• Work instructions
Repeat the lines from the one containing "Click the Zoom In magnifier icon" through the end of the listing exactly, both ends included. Do not carry over any pictures.

• Dataset content
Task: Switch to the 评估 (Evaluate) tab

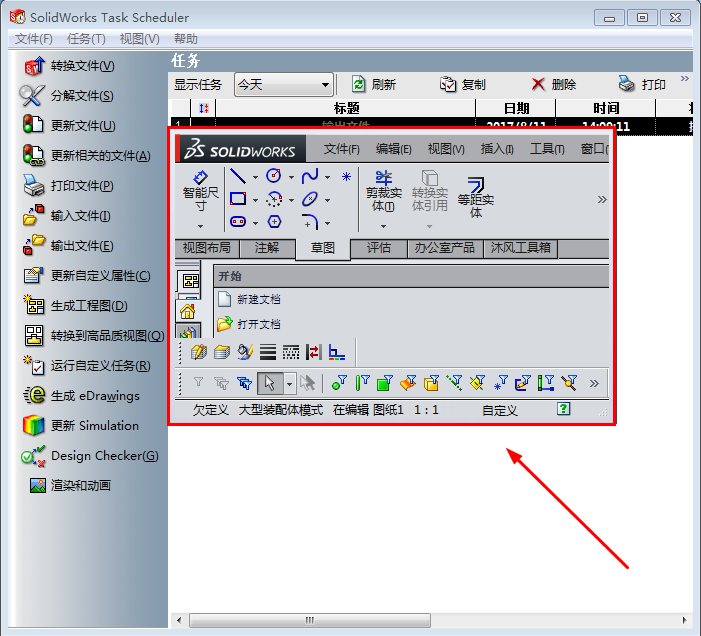Action: point(379,248)
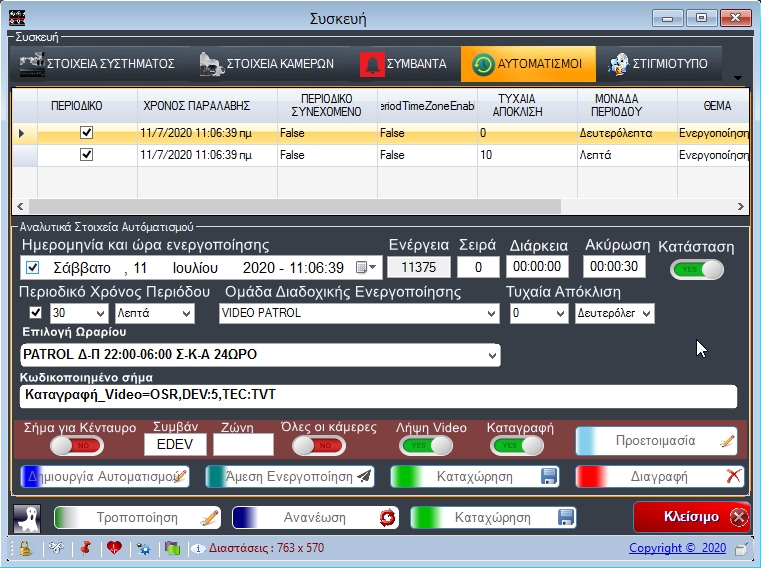This screenshot has height=568, width=761.
Task: Switch to the ΣΥΜΒΑΝΤΑ tab
Action: (405, 64)
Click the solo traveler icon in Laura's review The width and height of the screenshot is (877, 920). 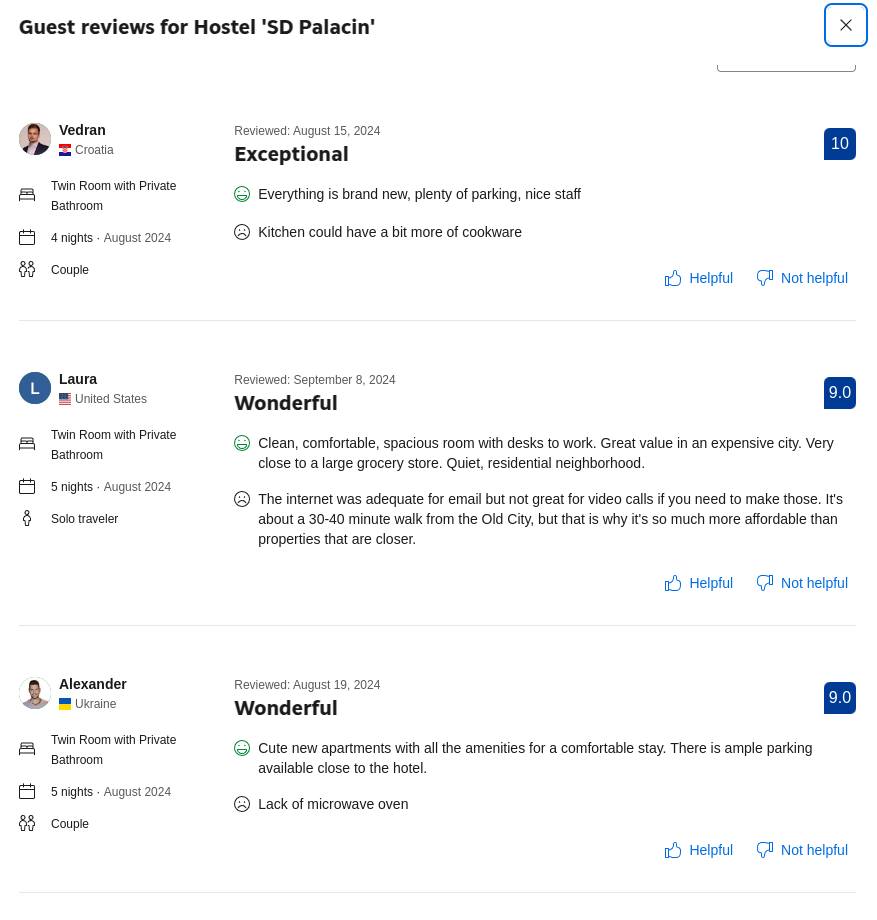(x=27, y=518)
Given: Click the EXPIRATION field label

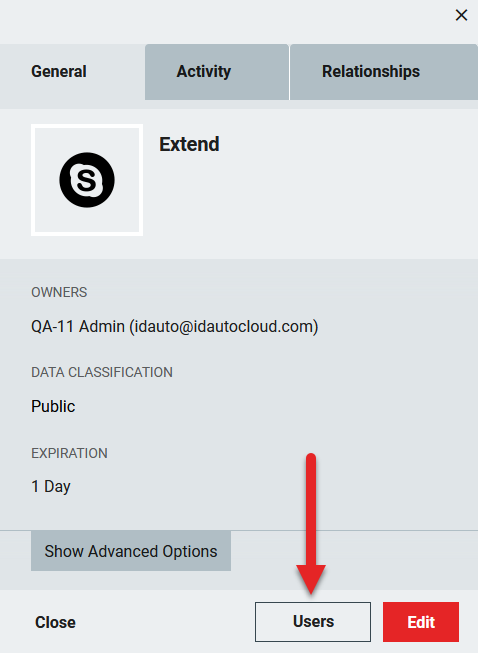Looking at the screenshot, I should click(x=70, y=453).
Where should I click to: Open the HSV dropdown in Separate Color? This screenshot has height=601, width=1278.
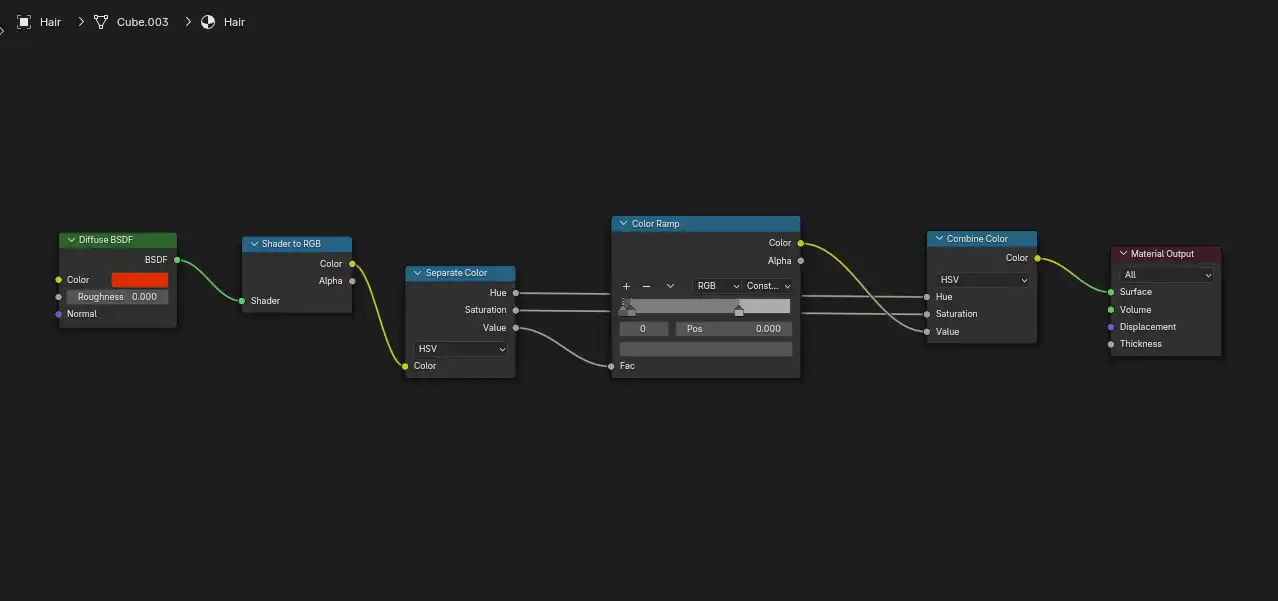461,349

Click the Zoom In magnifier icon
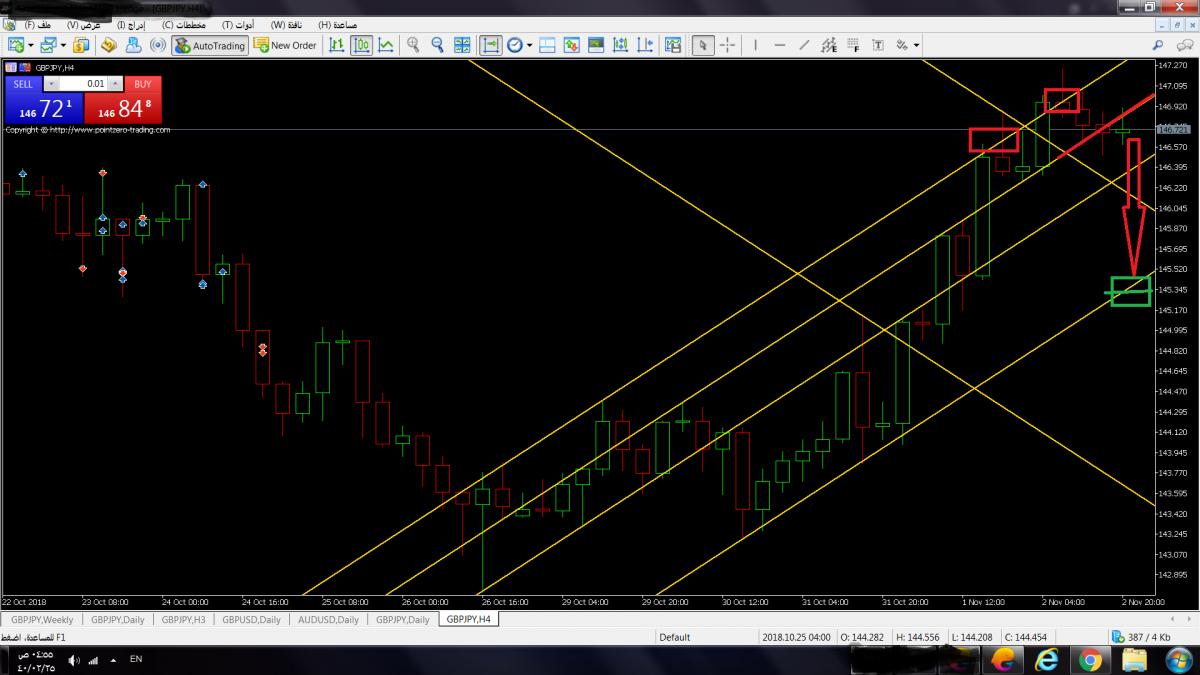(x=413, y=45)
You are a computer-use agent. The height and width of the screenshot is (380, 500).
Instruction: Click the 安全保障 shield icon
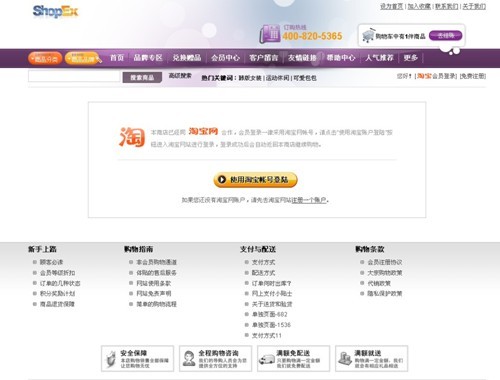click(110, 359)

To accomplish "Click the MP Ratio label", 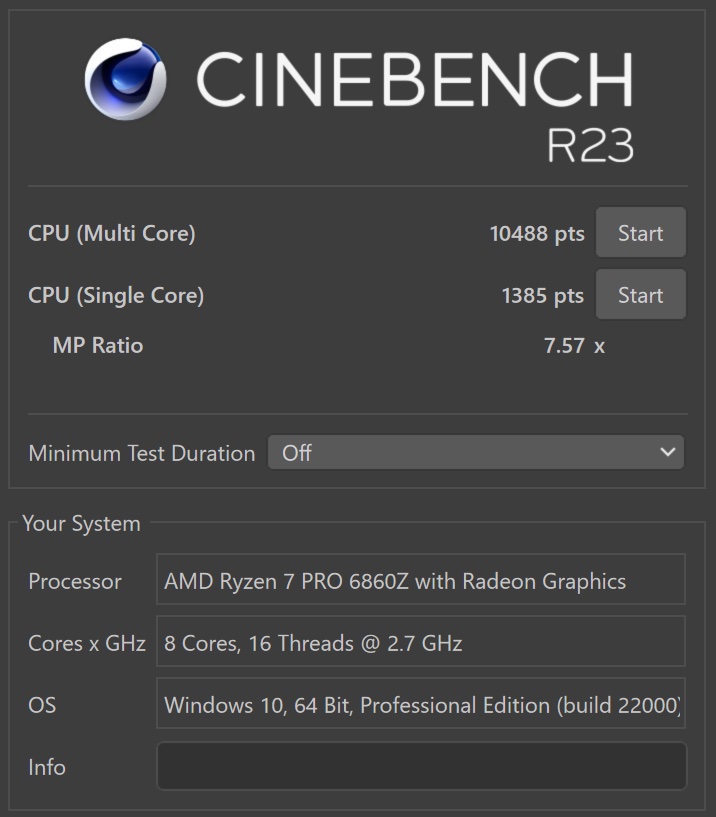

• Your response
Click the Zoom In magnifier icon
(x=413, y=45)
You are a computer-use agent. The height and width of the screenshot is (380, 500).
Instruction: Click the 安全保障 shield icon
click(110, 359)

To accomplish "Click the MP Ratio label", 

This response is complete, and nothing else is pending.